Yes, many Toyota owners have reason for concern, and the media is treating the Toyota accelerator issue, incident by incident, as if the very act of driving a car is a major risk in modern life. Yet, less than 2% of auto accidents are equipment related, while 95% are driver caused. Sure, we hear about the dangers of texting while driving, but with nowhere near the continuing cacophony of media blasting on Toyota’s problems. Drunk driving gets some attention, but nothing equal to an annual U.S. death toll that exceeds total deaths to date in Iraq by five times.
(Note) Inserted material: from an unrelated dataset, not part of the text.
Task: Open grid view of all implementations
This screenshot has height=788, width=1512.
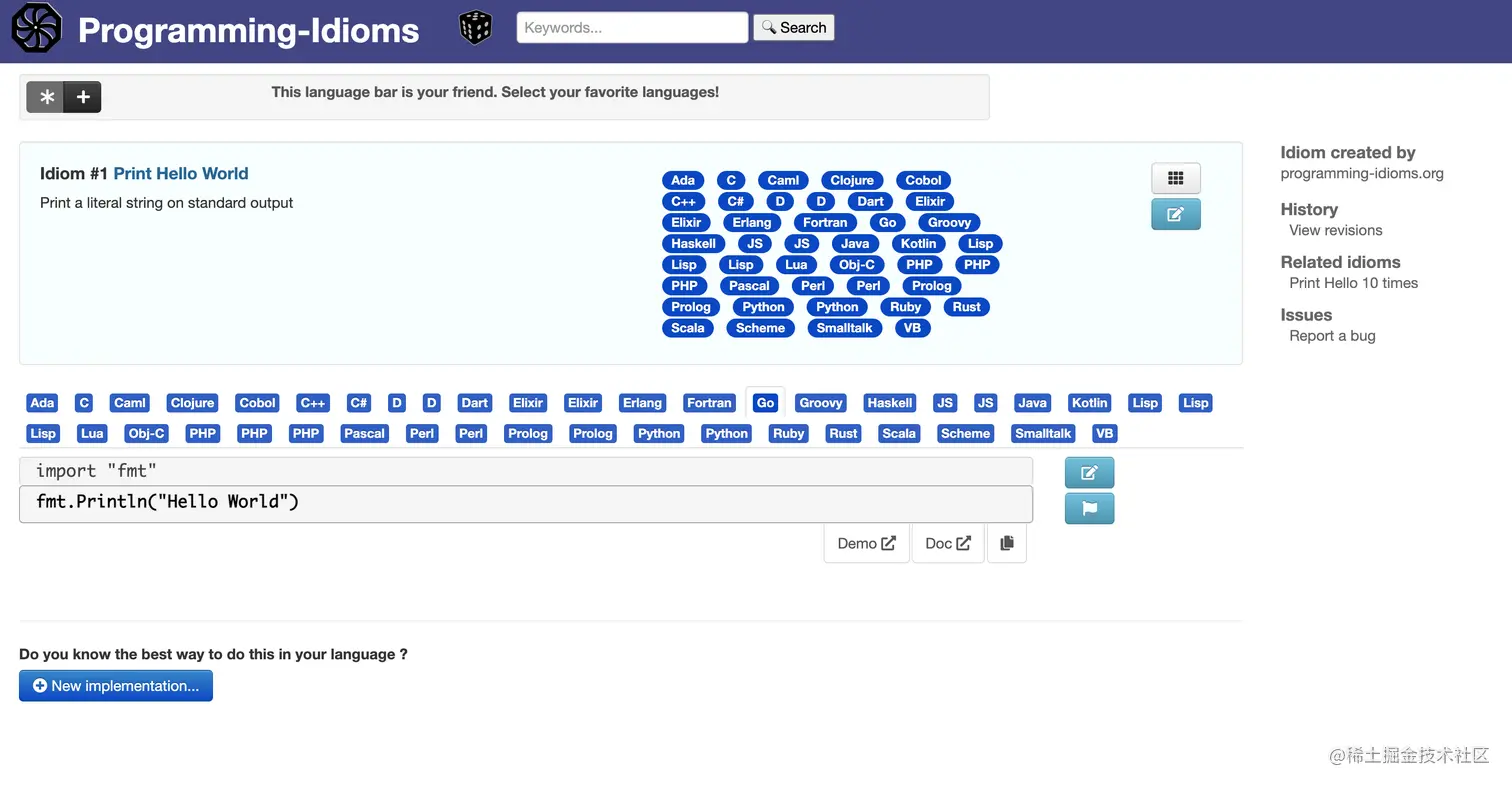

Talking about Massa, the media seem determined to delve into every aspect of his personality quirks and sexual dallying, while they ignored all but the rant when retiring Congressman Kennedy complained on the floor of Congress over the media’s indifference to the Congress’s first debate since 2001 on whether to stay in Afghanistan. The upshot of the 3-hour debate was a vote of 356-65 to stay in Afganistan. I had to dig out that info on the internet, because the media didn’t think it was worth covering a Congressional debate related to a war that has cost a thousand lives and cost hundreds of billions of dollars, to date. Sure, you can watch Congress debate on C-Span, but who’s watching. The old networks and cable meanwhile target their infotainment empires on relatively minor, yet sensational issues while “Rome burns,” in relation to vastly more important issues.

Maybe our media’s values are no more distorted than those of some Americans, but their oversight of the real issues is grossly distorted and irresponsible. Much of the news media no longer deserves the protections offered them under the Constitution. That’s a level of condemnation they should think about. Many news people should be embarrassed by their fellow “professionals.”